Pictures are to be left out, but please repeat each record exactly.

# # #

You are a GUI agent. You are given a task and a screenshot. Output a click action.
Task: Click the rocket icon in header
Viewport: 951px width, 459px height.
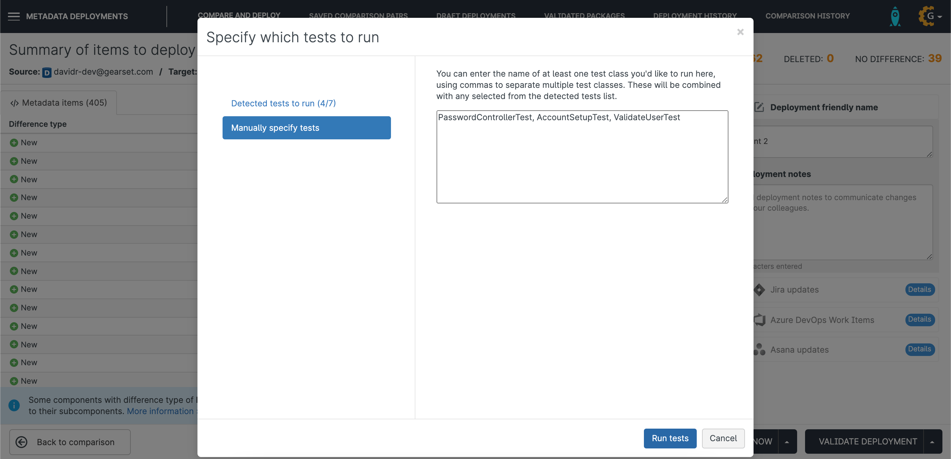895,16
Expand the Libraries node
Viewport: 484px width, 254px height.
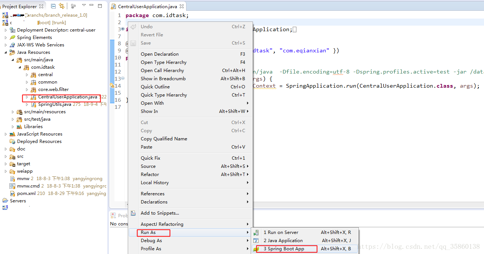click(13, 127)
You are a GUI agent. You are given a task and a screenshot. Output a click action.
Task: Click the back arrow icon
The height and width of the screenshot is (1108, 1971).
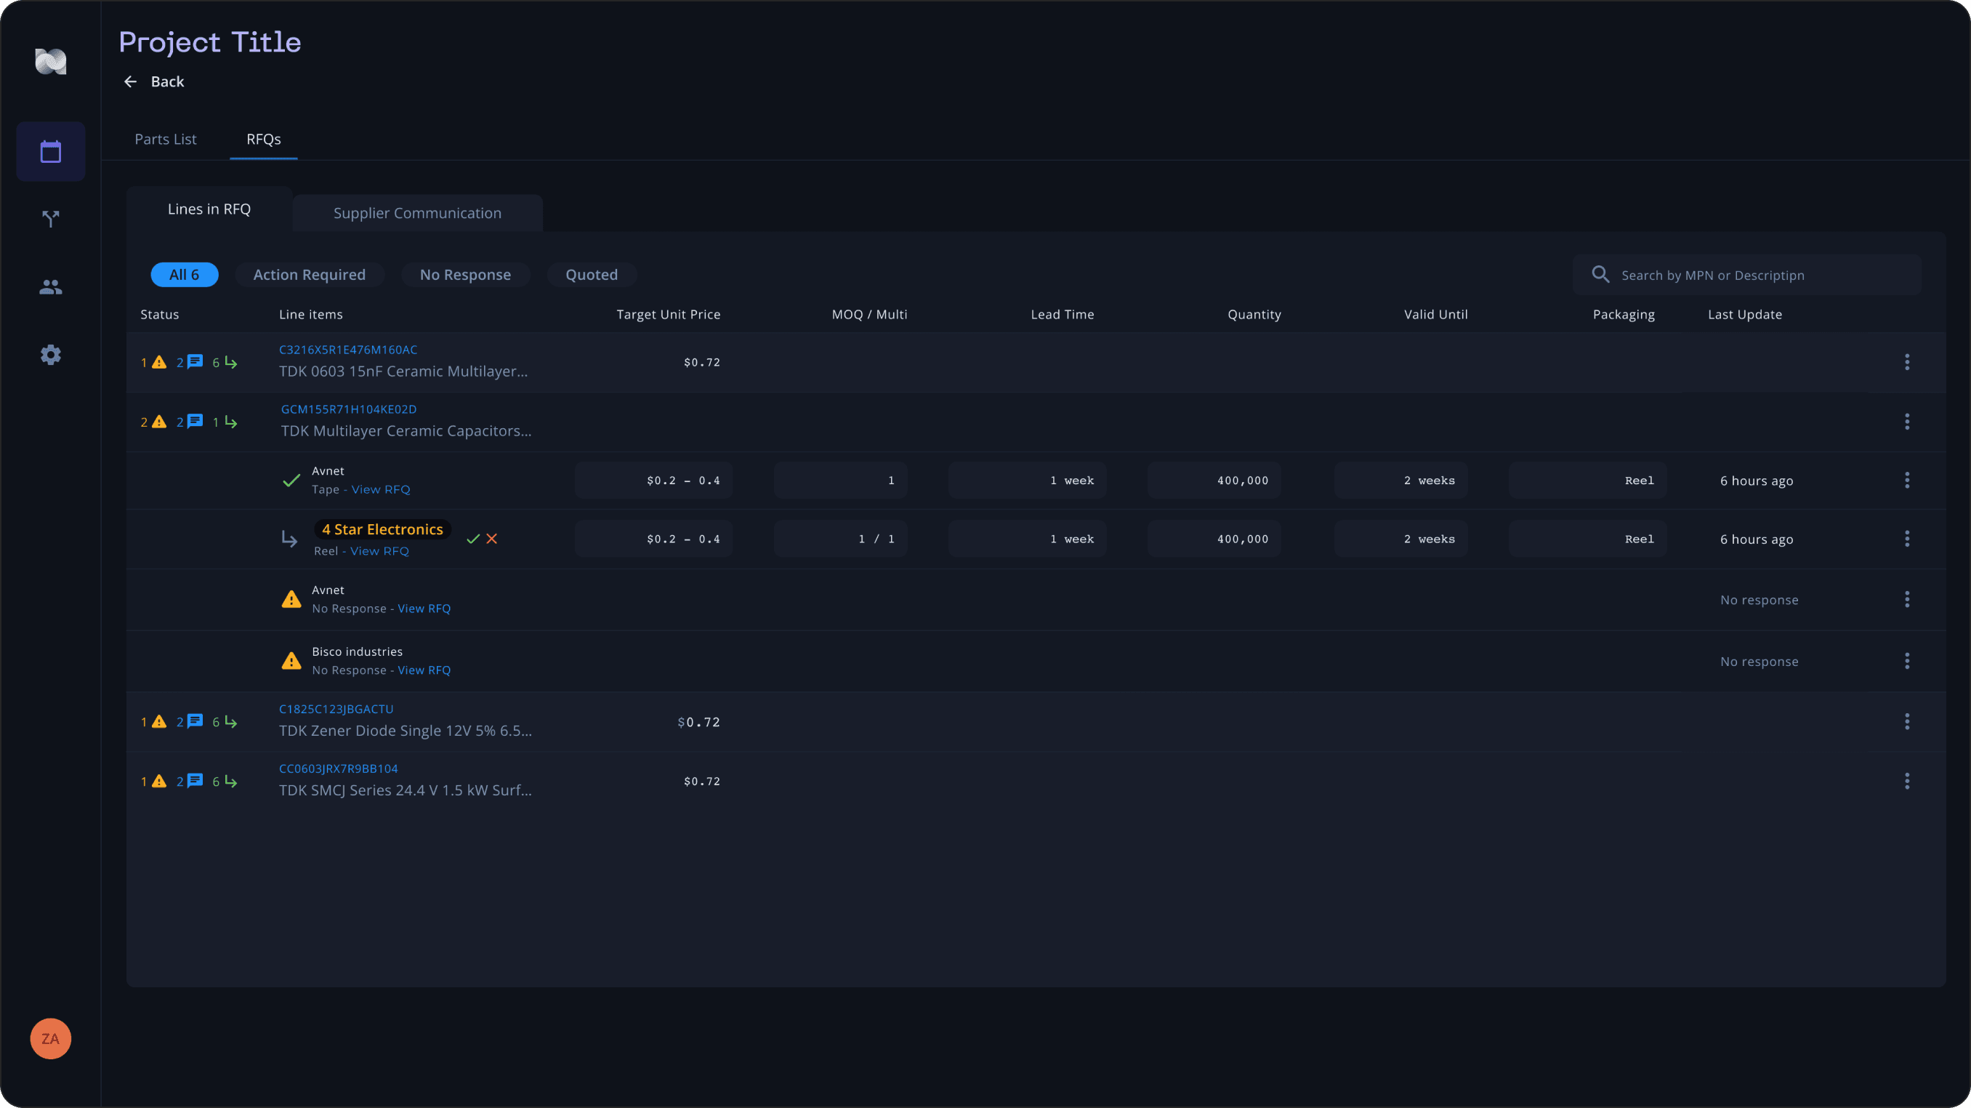(130, 82)
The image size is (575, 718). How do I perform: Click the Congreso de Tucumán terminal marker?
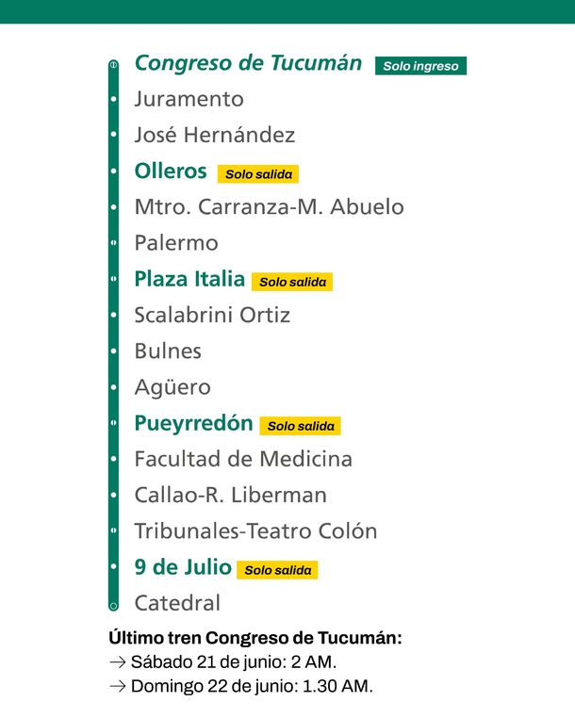coord(113,65)
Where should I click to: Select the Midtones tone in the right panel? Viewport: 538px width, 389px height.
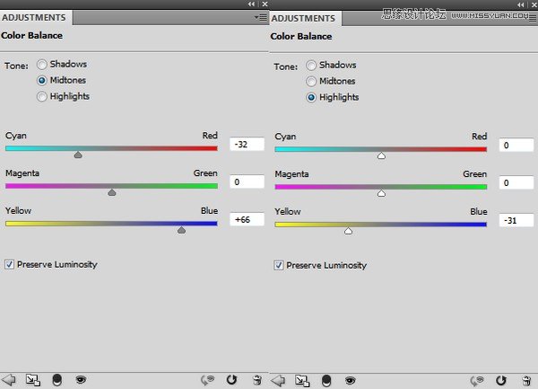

# # #

• ANSWER SPACE
You are a GUI agent. You are given a task and a screenshot. Output a click action.
Task: Click the rocket icon in header
Viewport: 951px width, 459px height.
895,16
Expand the Libraries node
Viewport: 484px width, 254px height.
click(13, 127)
You are a GUI agent. You are given a task and a screenshot. Output a click action.
Task: Click the back arrow icon
The height and width of the screenshot is (1108, 1971).
(130, 82)
The image size is (575, 718). How do I perform: Click the Congreso de Tucumán terminal marker?
coord(113,65)
Where should I click to: Select the Midtones tone in the right panel? Viewport: 538px width, 389px height.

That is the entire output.